Bruce Beutler's group used a forward-genetic approach to generate random mouse mutants by ENU (N-ethylnitrosourea)-induced mutagenesis. Peritoneal macrophages from mutant mice were tested in vitro for innate immune defects by stimulation with various TLR ligands. Macrophages with the Lps2 phenotype had a defective tumour-necrosis factor (TNF) response to lipopolysaccharide (LPS) and double-stranded RNA, which are ligands for TLR4 and TLR3. Further experiments indicated impaired formation of phosphorylated IFN regulatory factor 3 (IRF3) dimers upstream of IFN-β production in the MYD88-independent pathway, although the MYD88 pathway was intact. Even in LPS-activated macrophages from Lps2 homozygotes, the recruitment of MYD88 and MAL, followed by the phosphorylation of ERK1/2, p38 mitogen-activated protein kinase (MAPK) and JUN N-terminal kinase (JNK) occurred as would be expected after TLR4 activation. Despite this, mice homozygous for the Lps2 mutation were relatively resistant to the lethal effects of LPS (although less so than mice lacking TLR4), and were also hypersusceptible to cytomegalovirus infection.

The Lps2 phenotype was then mapped, and the defect was identified as a single base-pair deletion in the Trif gene. Generation of compound homozygotes (TrifLps2/Lps2, Myd88−/−) allowed the authors to conclude that all LPS signals are mediated by only two signalling pathways — the Trif branch and the Myd88/Mal branch, both of which are required for full expression of LPS toxicity.
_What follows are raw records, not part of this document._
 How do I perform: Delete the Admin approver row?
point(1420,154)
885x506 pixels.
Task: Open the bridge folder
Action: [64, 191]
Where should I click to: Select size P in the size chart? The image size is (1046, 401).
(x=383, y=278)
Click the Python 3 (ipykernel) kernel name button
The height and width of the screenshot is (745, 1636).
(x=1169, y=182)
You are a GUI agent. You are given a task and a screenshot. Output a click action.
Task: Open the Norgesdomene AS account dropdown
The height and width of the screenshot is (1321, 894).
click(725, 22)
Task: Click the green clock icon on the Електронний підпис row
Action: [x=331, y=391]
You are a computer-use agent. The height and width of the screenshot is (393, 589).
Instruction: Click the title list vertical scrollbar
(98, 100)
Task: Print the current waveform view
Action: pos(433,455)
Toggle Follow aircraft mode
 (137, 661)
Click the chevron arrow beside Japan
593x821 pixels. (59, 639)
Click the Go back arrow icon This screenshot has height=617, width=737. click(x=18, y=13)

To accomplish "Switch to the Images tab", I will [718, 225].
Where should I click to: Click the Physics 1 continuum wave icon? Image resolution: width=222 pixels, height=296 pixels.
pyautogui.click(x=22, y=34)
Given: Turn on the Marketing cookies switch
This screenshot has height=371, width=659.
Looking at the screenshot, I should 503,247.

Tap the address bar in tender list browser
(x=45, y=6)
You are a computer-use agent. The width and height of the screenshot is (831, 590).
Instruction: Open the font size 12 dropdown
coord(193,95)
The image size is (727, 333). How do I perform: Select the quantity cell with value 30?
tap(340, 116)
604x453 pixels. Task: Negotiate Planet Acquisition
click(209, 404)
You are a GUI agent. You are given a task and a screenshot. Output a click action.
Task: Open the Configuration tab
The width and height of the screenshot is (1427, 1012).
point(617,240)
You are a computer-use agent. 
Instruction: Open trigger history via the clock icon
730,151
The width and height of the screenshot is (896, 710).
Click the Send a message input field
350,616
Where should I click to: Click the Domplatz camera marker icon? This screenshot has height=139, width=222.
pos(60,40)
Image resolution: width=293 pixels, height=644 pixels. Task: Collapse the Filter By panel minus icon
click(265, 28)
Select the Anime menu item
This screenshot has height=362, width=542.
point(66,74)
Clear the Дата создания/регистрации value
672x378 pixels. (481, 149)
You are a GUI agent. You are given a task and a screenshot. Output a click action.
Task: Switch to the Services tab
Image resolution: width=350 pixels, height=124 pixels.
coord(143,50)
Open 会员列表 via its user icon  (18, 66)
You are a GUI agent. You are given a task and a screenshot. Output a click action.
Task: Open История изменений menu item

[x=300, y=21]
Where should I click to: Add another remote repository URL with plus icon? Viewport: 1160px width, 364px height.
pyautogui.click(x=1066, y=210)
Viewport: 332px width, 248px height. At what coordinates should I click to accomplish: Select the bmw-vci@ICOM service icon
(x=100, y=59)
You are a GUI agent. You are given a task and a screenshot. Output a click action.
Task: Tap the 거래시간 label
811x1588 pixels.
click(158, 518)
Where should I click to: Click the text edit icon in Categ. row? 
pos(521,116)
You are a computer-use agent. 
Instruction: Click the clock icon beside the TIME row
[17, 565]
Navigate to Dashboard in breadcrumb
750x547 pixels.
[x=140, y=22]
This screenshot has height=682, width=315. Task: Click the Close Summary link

Shizuo Akira's lab generated a Trif-knockout mouse to assess the physiological role of Trif. Macrophages from these mice showed impaired IFN-β production in response to stimulation with the TLR3 ligand polyI:C, and LPS-induced expression of IFN-inducible genes was also reduced, indicating a defect in the MYD88-independent TLR4 signalling pathway. As in the Beutler study, defective dimerization of IRF3 was observed.

These two studies show that TRIF mediates the MYD88-independent signalling pathway. As both the mouse and human genomes are known to contain at least five TIR-domain-containing adaptors, it is probable that we have some way to go to fully understand the basis of TLR signalling and to reconcile its apparent degeneracy with different outcomes.